1. Overview
The plain-text AICML syntax is human-friendly, but production systems should consume a consistent JSON graph. The structures below are the canonical representation—emit them from every parser, no matter the stack.
2. Canonical JSON AST
Interfaces are shown in TypeScript notation; mirror them as dataclasses, records, or POCOs in your language.
2.1 Top-level document
interface AicmlDocument {
page: Page;
meta: Meta[];
sections: Section[];
entities: Entity[];
dicts: Dict[];
sets: DataSet[];
queries: Query[];
}
2.2 Page & meta
interface Page {
id: string;
lang?: string;
title?: string;
type?: string; // article | docs | landing | faq | ...
}
interface Meta {
name: string;
value: string;
}
2.3 Sections & blocks
interface Section {
id: string;
type?: string;
importance?: "high" | "normal" | "low";
level?: number;
order?: number;
parentId?: string | null;
sets?: string[];
entities?: string[];
blocks: SectionBlock[];
}
type SectionBlock =
| TitleBlock
| ParagraphBlock
| ListBlock
| NoteBlock
| ExampleBlock
| QaBlock
| CodeBlock
| MediaBlock;
interface TitleBlock { kind: "title"; text: string; }
interface ParagraphBlock { kind: "paragraph"; text: string; }
interface ListBlock {
kind: "list";
style: "ordered" | "unordered";
items: ListItem[];
}
interface ListItem {
order?: number;
text: string;
}
interface NoteBlock {
kind: "note";
noteType: "info" | "warning" | "tip";
importance?: "high" | "normal" | "low";
blocks: ParagraphBlock[]; // extend with lists/code if needed
}
interface ExampleBlock {
kind: "example";
blocks: Array;
}
interface QaBlock {
kind: "qa";
question: string;
answer: string | string[];
}
interface CodeBlock {
kind: "code";
lang?: string;
code: string;
}
interface MediaBlock {
kind: "media";
mediaType: "image" | "video" | "audio" | "diagram";
src: string;
alt?: string;
title?: string;
}
2.4 Entities
interface Entity {
id: string;
kind: string; // product | book | event | ...
name?: string;
order?: number;
parentId?: string | null;
role?: string;
properties: Record; // dotted semantic keys
}
2.5 Dict / Set / Row
interface DictField {
alias: string; // pa
path: string; // price.amount
}
interface Dict {
id: string;
kind?: string;
fields: DictField[];
}
interface DataRow {
values: Record; // alias -> value
}
interface DataSet {
id: string;
dictId: string;
kind?: string;
description?: string;
rows: DataRow[];
}
2.6 Queries
type SortDirection = "asc" | "desc";
interface SortSpec {
field: string;
direction: SortDirection;
}
interface Query {
id: string;
fromSetId?: string;
fromEntityId?: string;
usingDictId?: string;
where?: string;
select?: string[];
sort?: SortSpec[];
limit?: number;
}
3. Parser state machine
3.1 Token model
- Headers:
^[A-Z]+:(PAGE, SECTION, ROW, QUERY, ...). - Key/value lines:
key: valueinside a block. - Paragraph and code blocks buffer plain text until the next header.

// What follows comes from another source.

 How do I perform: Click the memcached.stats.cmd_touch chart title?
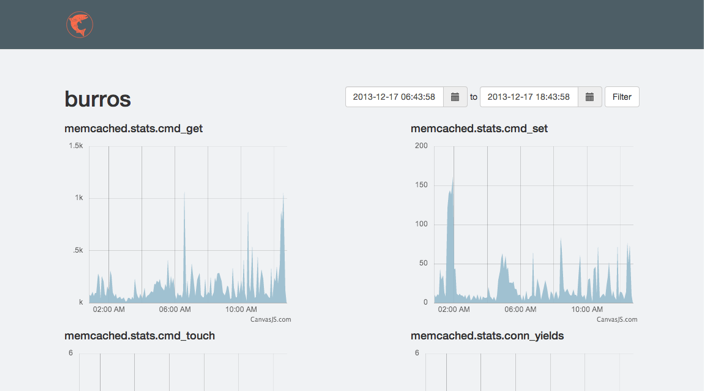(140, 336)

- Whitespace-only lines inside text blocks should be preserved for CODE, collapsed for P.
3.2 State loop
state = {
currentBlock: null,
currentSection: null,
currentList: null,
currentDict: null,
currentSet: null,
currentRow: null,
currentQuery: null,
paragraphLines: [],
codeLang: null,
codeLines: []
}
for each line in file:
if matchesHeader(line):
flushCurrentBlock()
startBlock(headerName)
else:
appendToBlock(line)
flushCurrentBlock() // handle final block
3.3 Flush semantics & helpers
- P: join
paragraphLines, trim, push ParagraphBlock. - CODE: join
codeLineswith\n, attachcodeLang. - LIST/ITEM: instantiate ListBlock when LIST starts; each ITEM appends immediately.
- NOTE/EXAMPLE/QA: maintain temporary objects just like SECTION; push when a new header begins.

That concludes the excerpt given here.